The secret of big digital chip design is all in the NoC

Sondrel
Tuesday, 06 October, 2020


The secret of big digital chip design is all in the NoC

Sondrel is known for designing very large digital chips, and the secret lies in its ability to ensure that data flows around the chip between blocks correctly using a network on chip (NoC). Without an NoC, a chip could need up to 10 times more memory to operate in a similar manner without latency, which would be uneconomical.

In an ideal design, all the sections that need high-speed, high data flow between them would be located as close together as possible, ie, memory in the middle of the chip next to the blocks of IP (intellectual property) that need memory access. In reality, apart from cache, memory is located off-chip on dedicated memory chips, which use state-of-the-art memory technologies, so that access points to memory are located on the perimeter of the chip. As a result, a complex network of interconnections is needed to route the data traffic between blocks and to and from off-chip memory. On a big chip design, there could be 17 layers of horizontal interconnections plus a number of vertical connections between these layers.

“It’s rather like designing a massive, multilevel office block where you have to design it to allow for optimal movement of people between areas and floors,” explained Anne-Françoise Brenton, Sondrel’s NoC expert.

“Where a lot of people need to move rapidly between two locations, you need a wide, fast corridor and the length of it affects the timing of the arrival of people. Similarly, an infrequently used, non-urgent route can be long and narrow, and therefore slow.
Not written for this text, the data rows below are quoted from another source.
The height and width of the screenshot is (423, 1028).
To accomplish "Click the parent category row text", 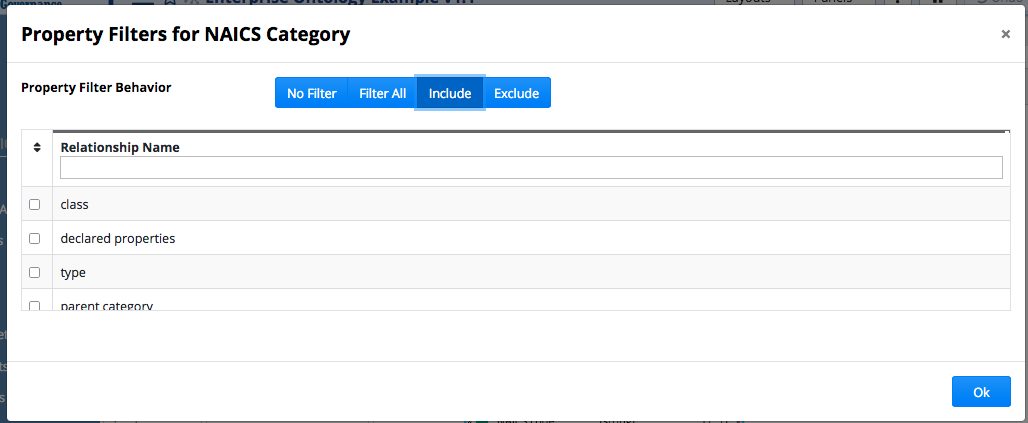I will click(x=107, y=305).
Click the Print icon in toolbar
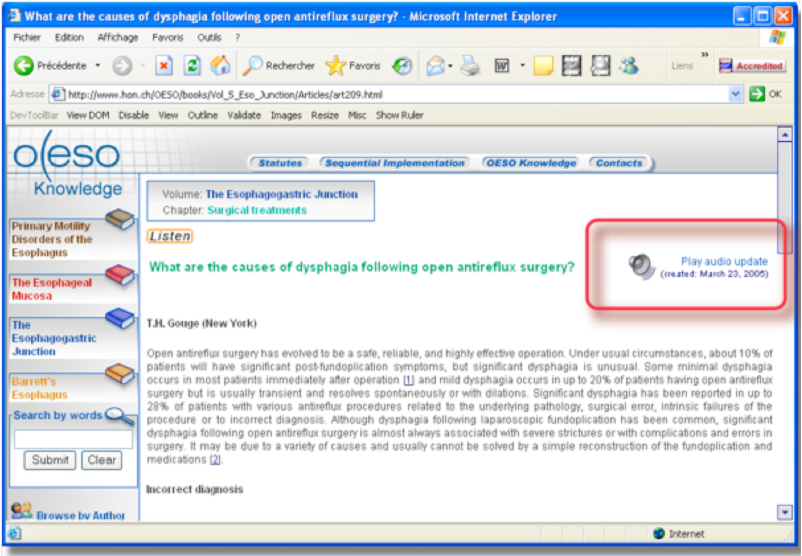The height and width of the screenshot is (556, 802). point(471,66)
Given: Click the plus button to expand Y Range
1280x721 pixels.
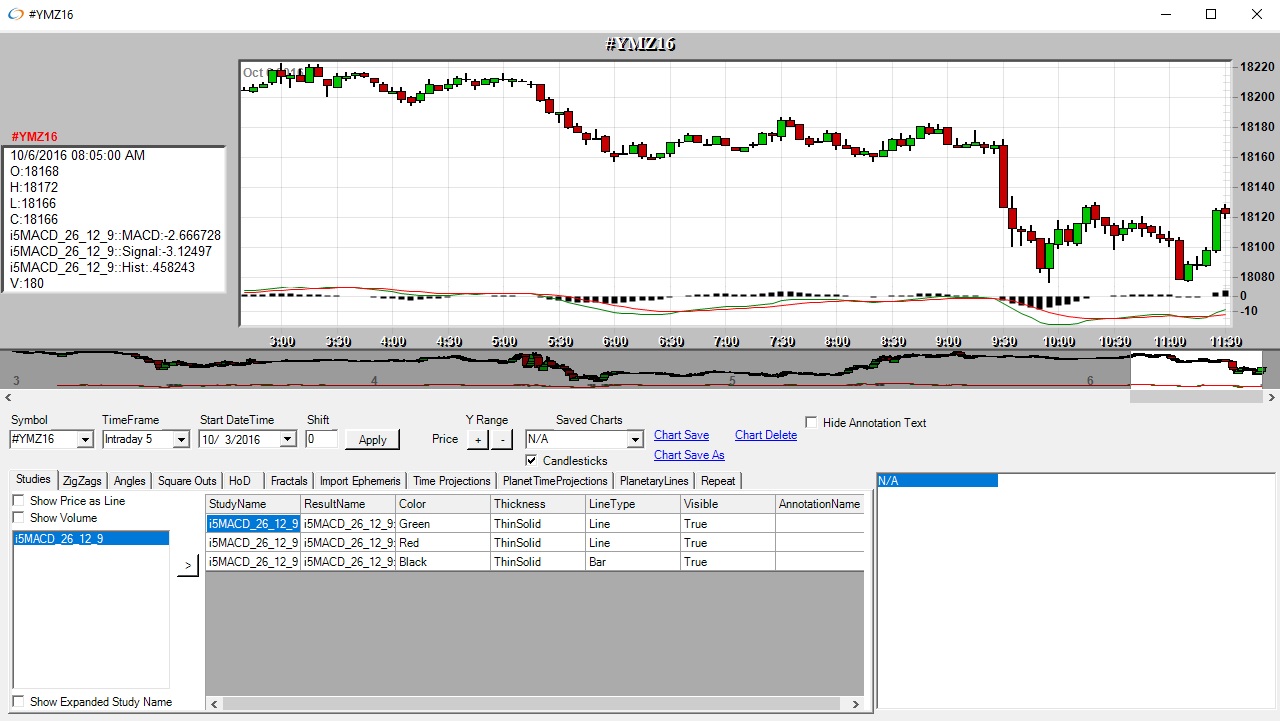Looking at the screenshot, I should pyautogui.click(x=478, y=439).
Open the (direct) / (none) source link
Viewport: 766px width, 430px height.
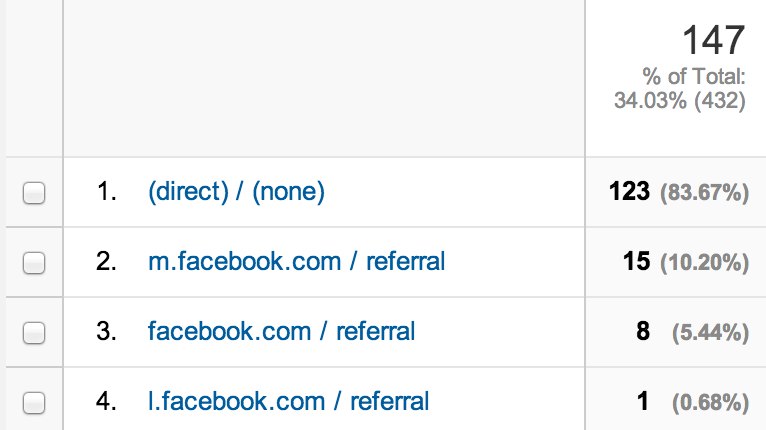236,192
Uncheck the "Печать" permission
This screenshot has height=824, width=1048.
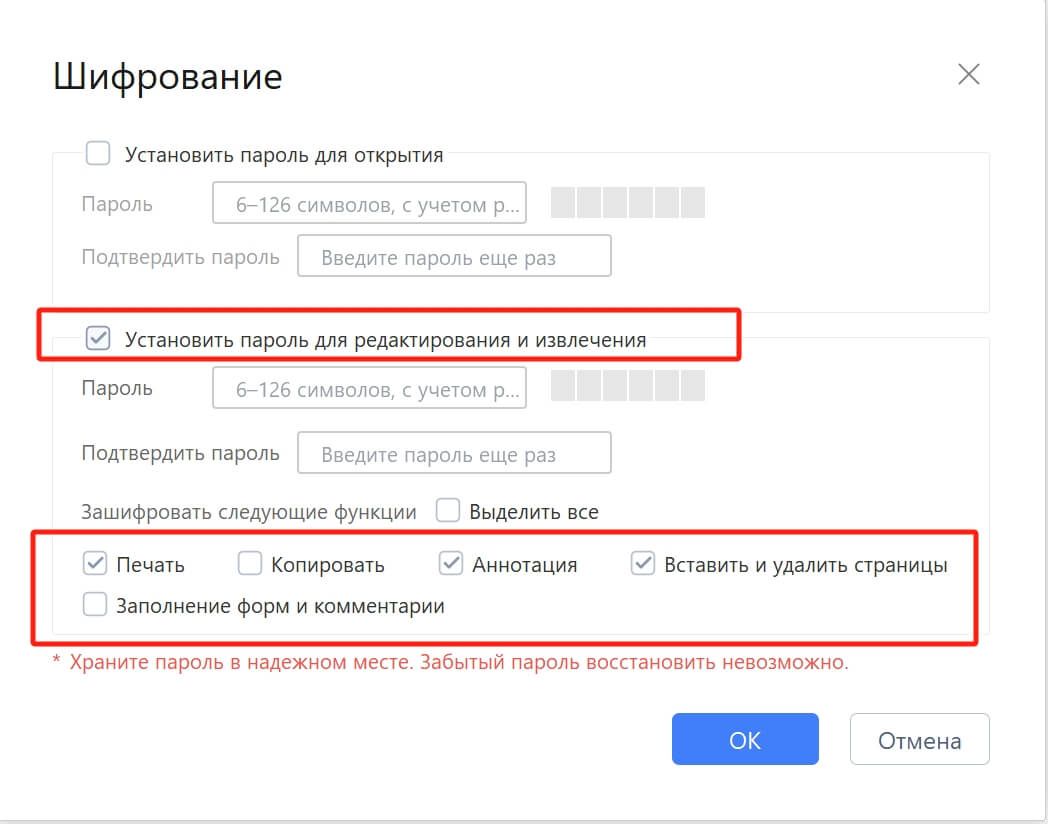click(x=95, y=564)
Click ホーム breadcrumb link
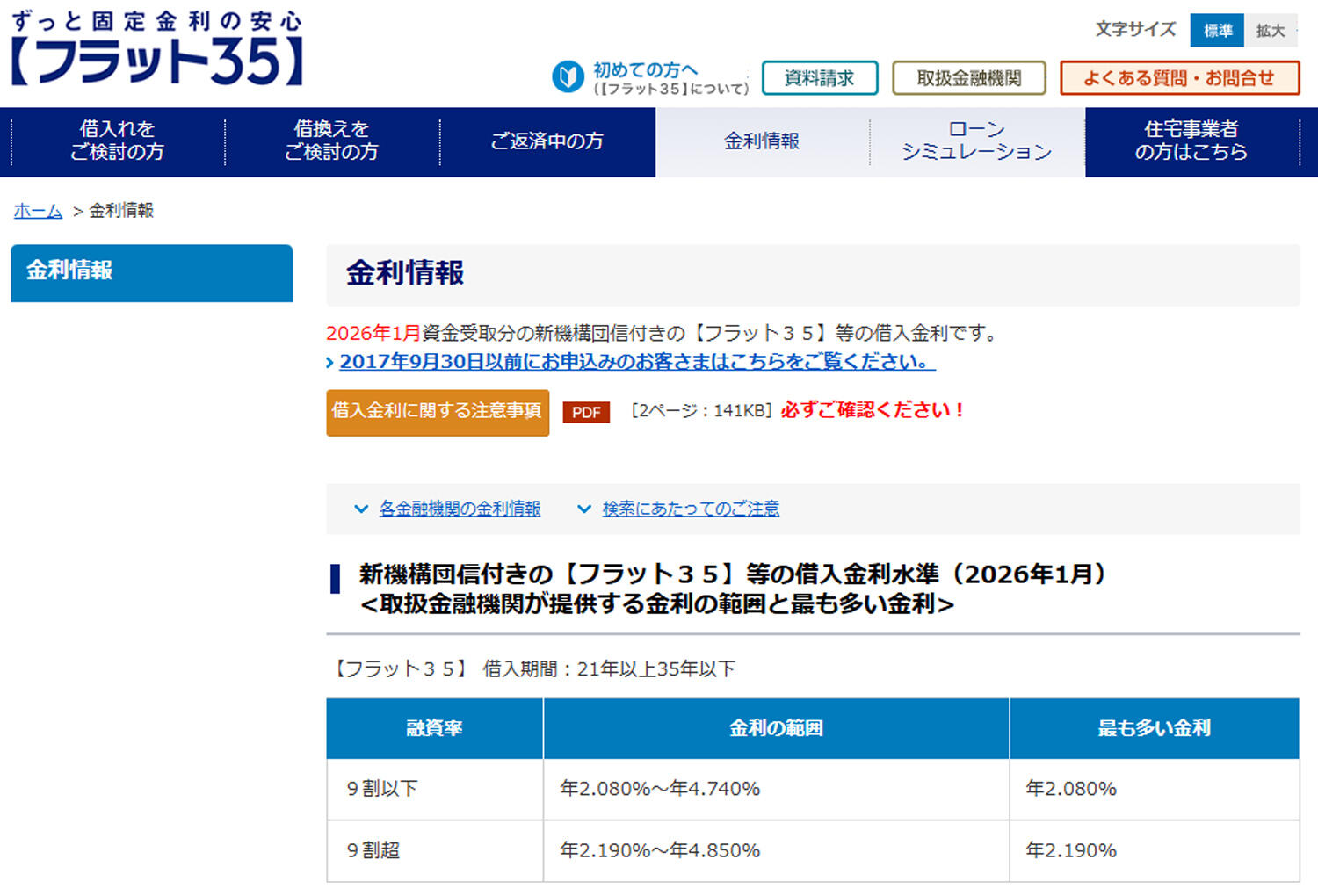 coord(38,211)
“The analogy continues with the vertical interconnects being lifts with big capacity, lifts that just connect two specific floors to provide a dedicated route for high-speed connections, and lifts that stop at all floors that are slower but connect a lot of locations. On top of this is the arbitration that dynamically controls the data flow through the NoC with buffering to smooth and optimise as demand changes, for example when two IP blocks are sharing and accessing the same memory.”

Designing the NoC is an iterative collaboration throughout the entire chip design process between the front end, the back end and NoC teams of designers, as any changes can have a knock-on effect to the other’s work. As the front-end design of the chip layout crystallises, the requirement of the NoC to arbitrate the load demands becomes clearer — which it does by keeping track of the data and its location in cache, off-chip memory or being processed in an IP block.

One of the challenges in NoC design is that third-party IP blocks can be a black box solution with very little data provided on its demands for data flow, as the vendor wants to protect the exact workings of its IP. This is overcome as the whole design matures by using timing analysis to help ensure that the NoC is delivering the data as required by arbitrating the pathways to deliver the data according to pre-assigned priorities — there cannot be any bottlenecks.

“NoC design is a constantly changing juggling act,” Brenton concluded. “Change one parameter and several other things could change. It’s as intellectually challenging as playing several games of chess simultaneously and it is immensely rewarding.”

Image caption: 17 horizontal layers of a complex digital chip design showing the interconnection layouts for each layer.